**Task instructions:** All lines from the one bearing "The height and width of the screenshot is (281, 337)." through the end of the data below must be printed exactly as they stand, with pictures removed.

━━ Source records

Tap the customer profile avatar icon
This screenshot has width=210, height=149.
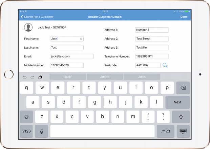click(28, 28)
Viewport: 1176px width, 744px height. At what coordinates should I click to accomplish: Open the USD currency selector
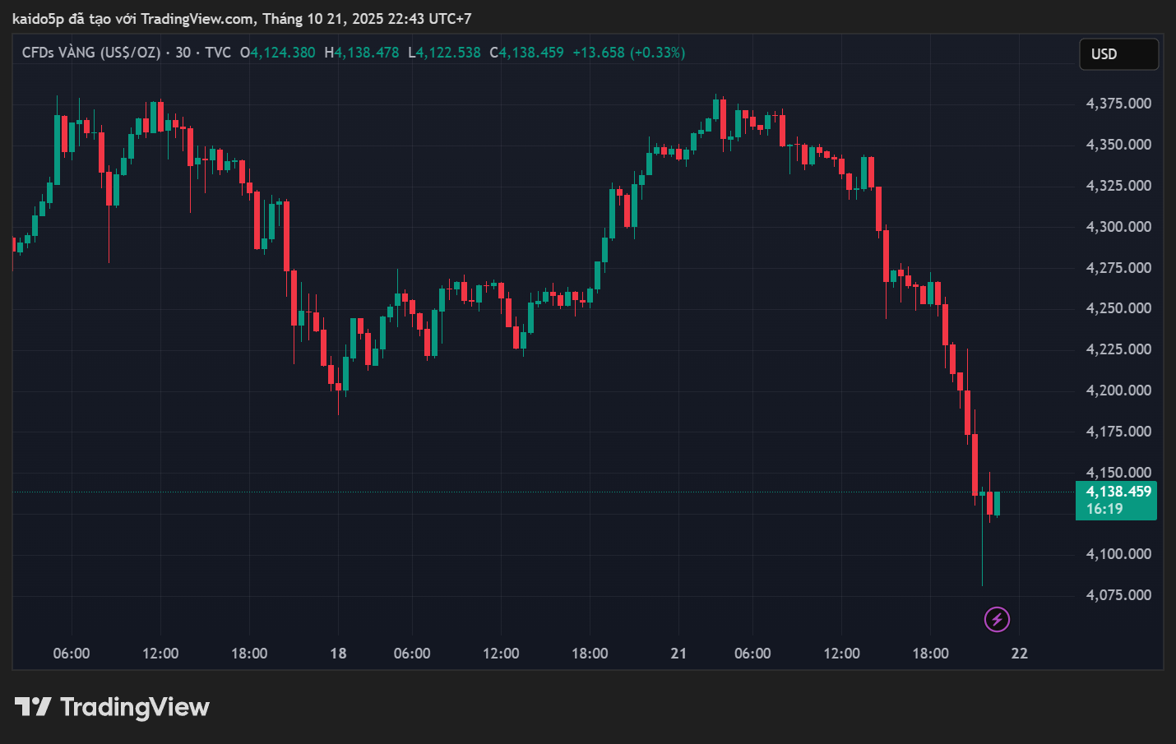pyautogui.click(x=1118, y=54)
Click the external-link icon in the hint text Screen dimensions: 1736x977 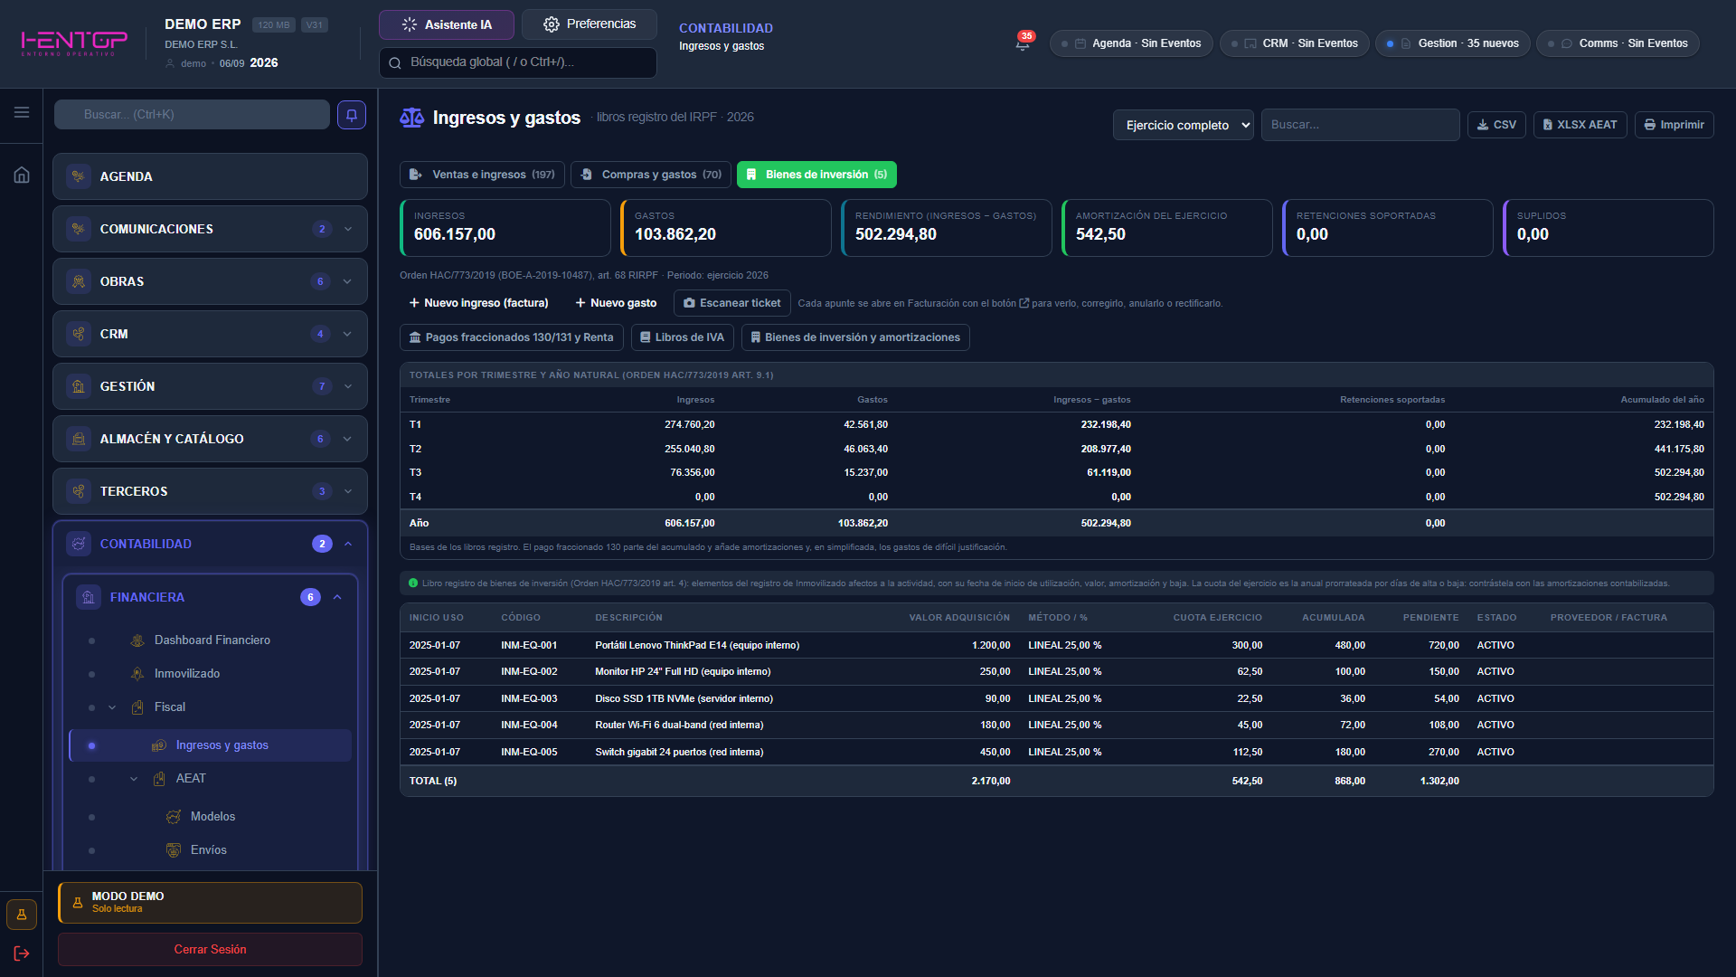[1024, 303]
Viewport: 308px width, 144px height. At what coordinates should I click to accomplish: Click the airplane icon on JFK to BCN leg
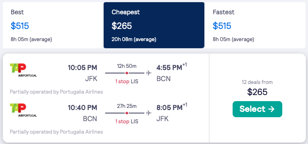[x=149, y=73]
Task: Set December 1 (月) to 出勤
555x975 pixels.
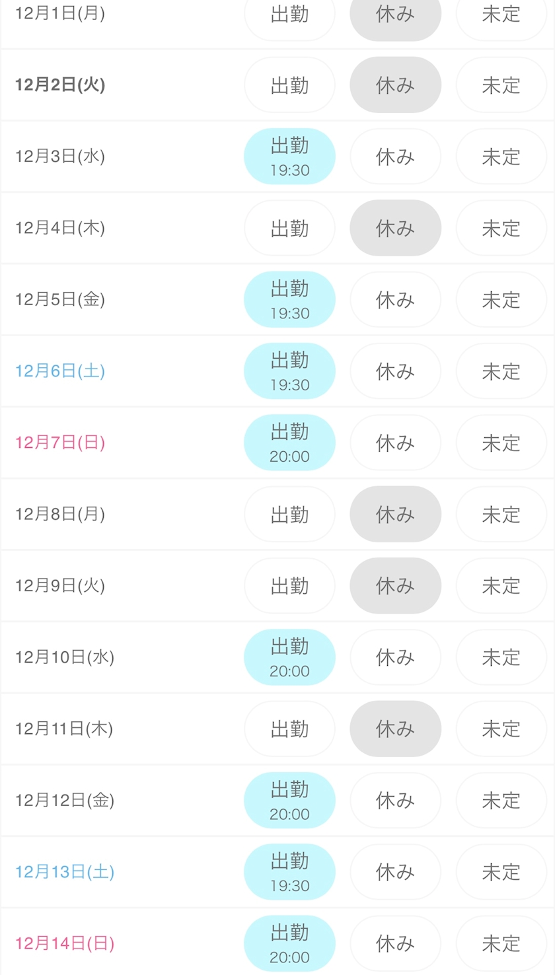Action: pyautogui.click(x=289, y=15)
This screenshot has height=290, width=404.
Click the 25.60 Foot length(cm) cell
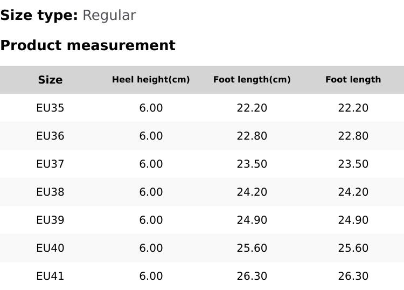(252, 248)
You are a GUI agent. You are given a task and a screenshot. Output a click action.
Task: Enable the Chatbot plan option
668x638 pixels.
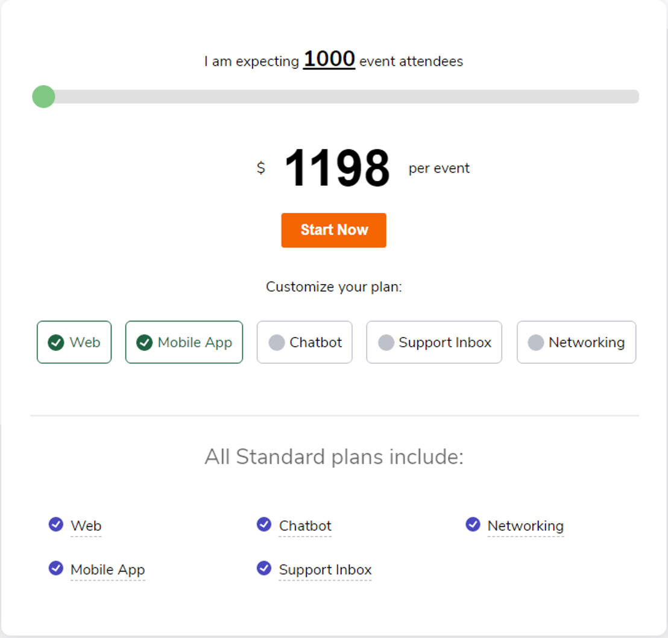pos(304,343)
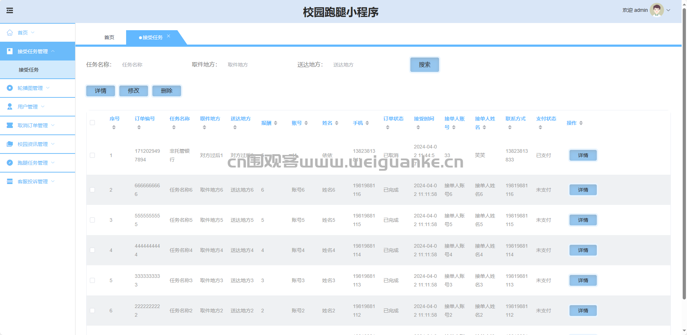Screen dimensions: 687x335
Task: Sort table by 报酬 column
Action: [276, 123]
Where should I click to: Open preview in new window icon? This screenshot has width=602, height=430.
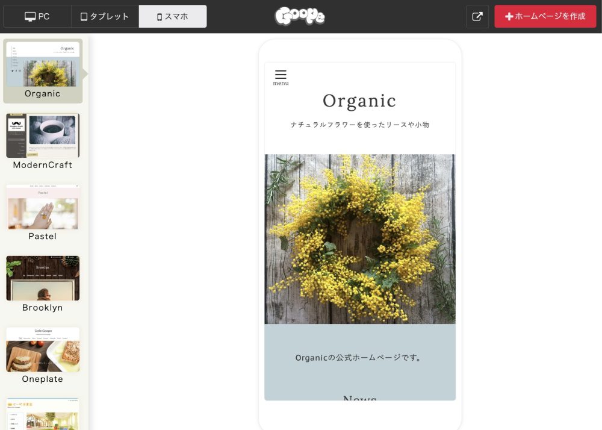pyautogui.click(x=477, y=16)
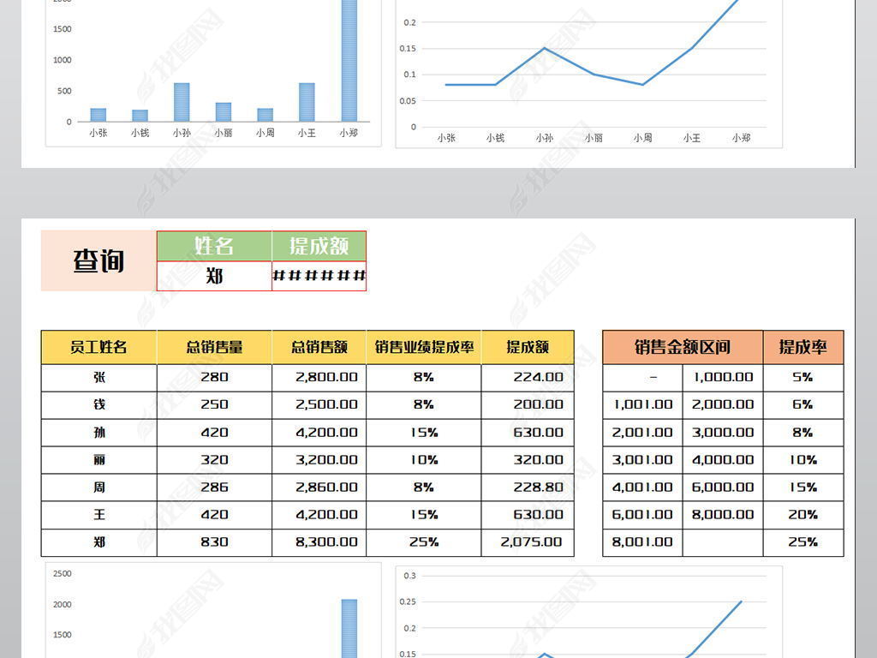Click the cell containing 228.80
The height and width of the screenshot is (658, 877).
(528, 488)
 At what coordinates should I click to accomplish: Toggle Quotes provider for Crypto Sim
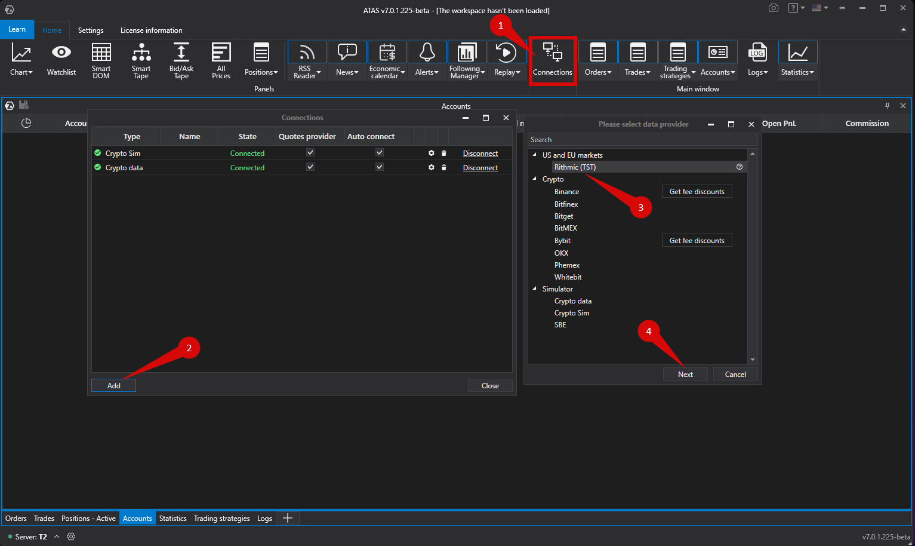[x=310, y=153]
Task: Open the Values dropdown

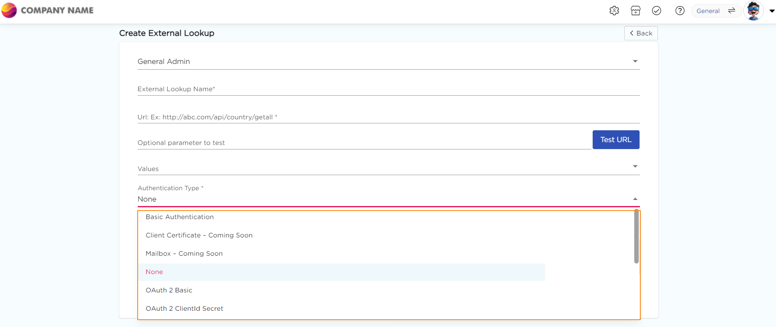Action: click(x=635, y=167)
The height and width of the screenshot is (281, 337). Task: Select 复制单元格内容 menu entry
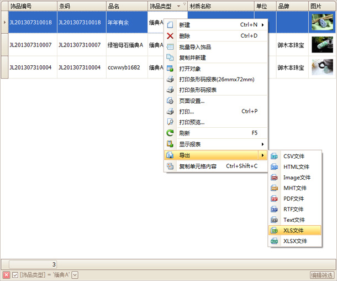tap(218, 166)
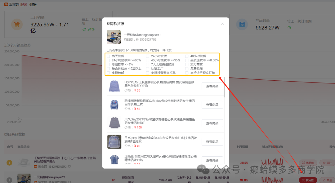This screenshot has height=183, width=335.
Task: Click the blue product quantity icon
Action: 243,24
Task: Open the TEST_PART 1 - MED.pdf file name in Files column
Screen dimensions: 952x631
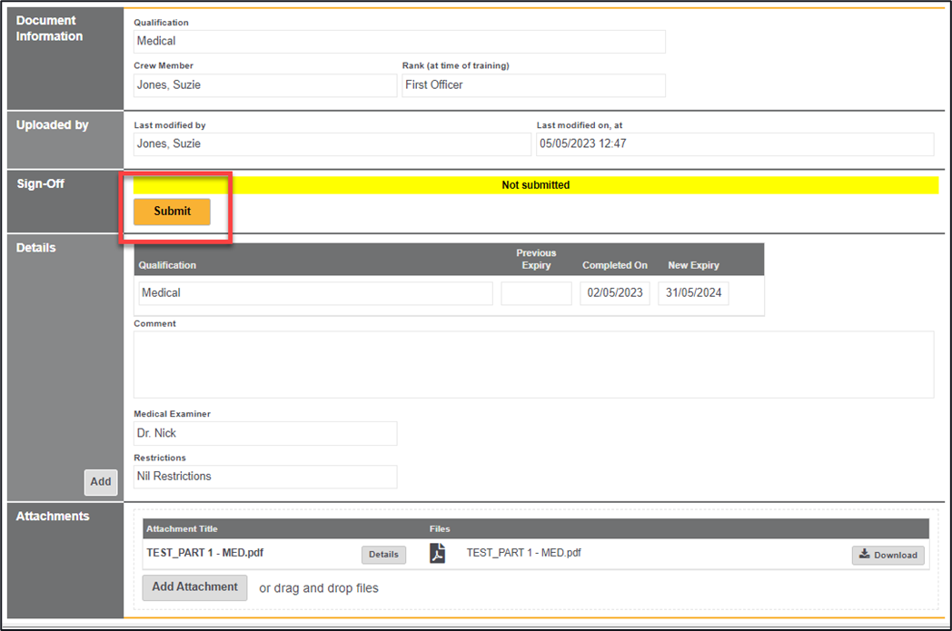Action: point(523,553)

━━━━

**Written response:**
The height and width of the screenshot is (281, 337). Task: Select 复制单元格内容 menu entry
tap(218, 166)
This screenshot has height=183, width=335.
Task: Click the blue product quantity icon
Action: 243,24
Task: Open the TEST_PART 1 - MED.pdf file name in Files column
Screen dimensions: 952x631
Action: point(523,553)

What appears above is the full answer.